> TEXT EXCERPT

Given that the primary driver of this release is to fix an issue with the 
misuse of dataDir and dataLogDir I would rather see this release make it out 
the door with minimal additional changes to core functionality so people can 
more confidently upgrade. 

What do you think Pat?

Abe

On Fri, Apr 13, 2018, at 11:37, Alexander Shraer wrote:
> Now that we have the fix, why delay it to next release?
> 
> On Fri, Apr 13, 2018 at 11:09 AM Abraham Fine <af...@apache.org> wrote:
> 
> > Let's wait until the next release to include this fix.
> >
> > On Mon, Apr 9, 2018, at 15:14, Alexander Shraer wrote:
> > > Hi,
> > >
> > > Please take a look on the new PR for ZK-2959:
> > > https://github.com/apache/zookeeper/pull/500
> > > If there are no further comments, I can commit it.

> SUPPLIED MATERIAL

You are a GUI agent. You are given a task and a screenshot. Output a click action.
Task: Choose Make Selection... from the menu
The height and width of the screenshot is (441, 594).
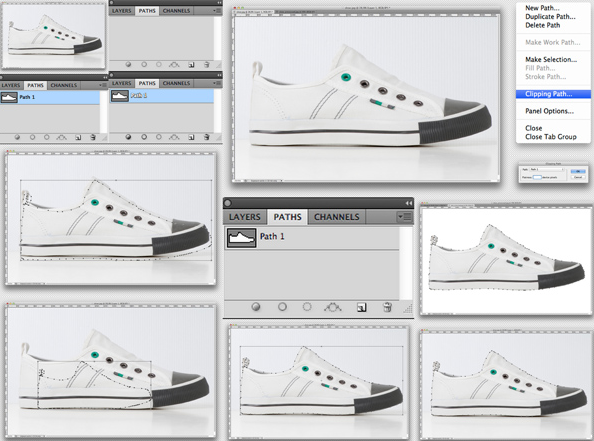point(551,59)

> COMPLETE THE FOLLOWING
1. Answer these questions from the release thread, one per line:
(a) What issue is named as the primary driver of the release?
(b) Which ticket is the new PR for?
(c) On what date did Alexander Shraer ask for a look at the new PR?
2. Decide whether each statement agrees with the release thread. Answer yes or no and quote the words that settle it.
(a) Abraham Fine proposed holding the fix for the next release.
(b) Alexander Shraer agreed that the fix should wait.
(c) The new PR is for ZK-2959.
3. Reproduce the stretch of the release thread from "On Fri, Apr 13, 2018, at" through "include this fix.".

> RESULTS OF THE TASKS
1.
(a) The misuse of dataDir and dataLogDir
(b) ZK-2959
(c) Monday, April 9, 2018

2.
(a) Yes: "Let's wait until the next release to include this fix."
(b) No: "Now that we have the fix, why delay it to next release?"
(c) Yes: "Please take a look on the new PR for ZK-2959:"

3.
On Fri, Apr 13, 2018, at 11:37, Alexander Shraer wrote:
> Now that we have the fix, why delay it to next release?
> 
> On Fri, Apr 13, 2018 at 11:09 AM Abraham Fine <af...@apache.org> wrote:
> 
> > Let's wait until the next release to include this fix.